Hace mucho no veía una película —relativamente reciente, al menos para mí— llena de misticismo (no solo ‘espiritualidad’). Con toques cargantes (exagerados, al borde de lo intragable, y claro, hablo a título personal) de este peculiar componente, pero, con todo, por momentos, con logros maravillosos. Es como si el director quisiera responder o no tuviera más remedio que intentar responder (me refiero a algo que se le impuso en lo profundo) a la pregunta: qué haría el mismísimo Robert Bresson si filmara una película recién entrado el siglo XXI.
No estará de más decir que ciertos, cómo llamarlos, métodos, actitudes o acciones ‘idealistas’, parecen o son métodos de tortura.
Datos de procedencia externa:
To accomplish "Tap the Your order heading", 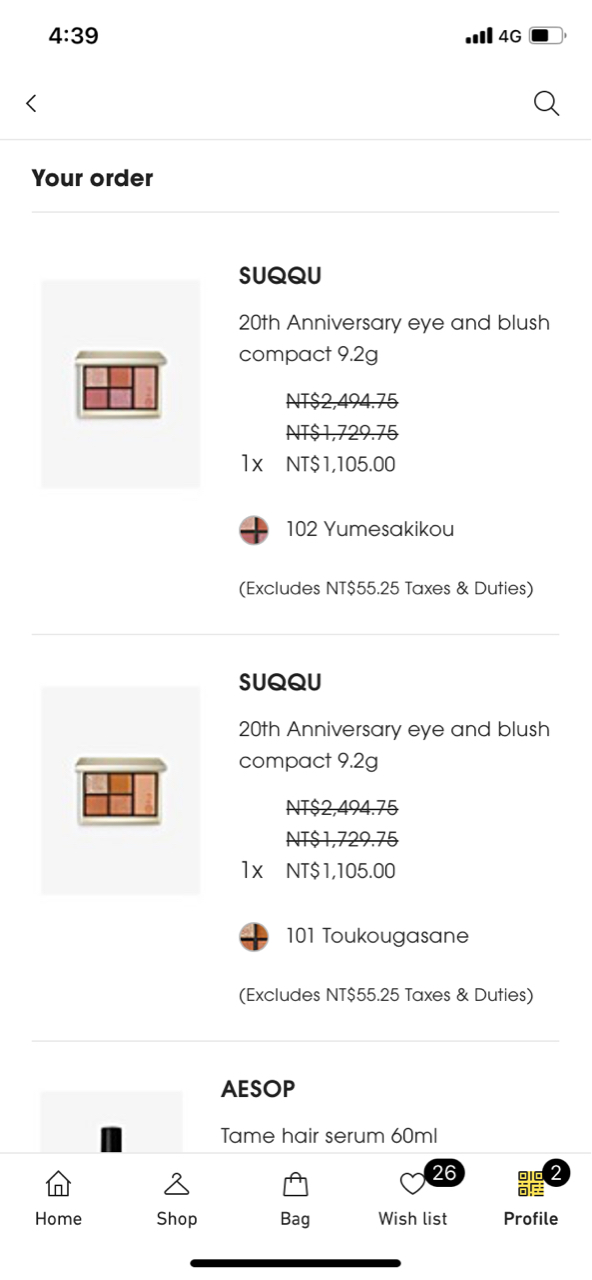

Si todo es milagroso, o tiende a serlo, se difuminan, con mucha gracia, las fronteras entre lo absurdo y ridículo y estúpido; y lo sublime. No por eso quiero dar a entender que estimo más las propuestas de los toscos realistas encerrados en su propia burbuja epistémica; me refiero más bien, o siquiera insinúo que, de entrada, se precisa una suerte de acto de fe para entregarse a esta película y encontrar en ella una satisfacción plena.
Mi reacción es mixta y problemática. Cómo no amar esa nobleza en la expresión, esa exactitud en los gestos, esos acercamientos sinceros y apasionados entre los personajes… Dos amigos que se separarán, muy diferentes pero capaces de enamorarse de la misma mujer, con objetivos vitales contrapuestos, y que a pesar de esto comparten un sentimiento común (que no es solo ella). En general, en varios pasajes, uno no sabe si está presenciando el vacío o ante la inminente revelación de algo importante, incluso esencial de sus vidas, y de la vida.
La cámara busca con frecuencia el suelo, la Tierra, los zapatos, los pies, las piernas, la mitad de abajo del cuerpo humano, tal vez como para equilibrar su discurso con las frases paradójicas que vemos o escuchamos pronunciar (con ese típico grado de meditativa neutralidad en el tono, en la línea de Bresson). No es una película que niegue los poderes del cuerpo, pero que a contracorriente le da al alma o al espíritu o a lo que sea eso trascendente e invisible que se supone superior y nos maneja o nos dirige, una preeminencia salvadora e inquietante. O bella, pero inverosímil.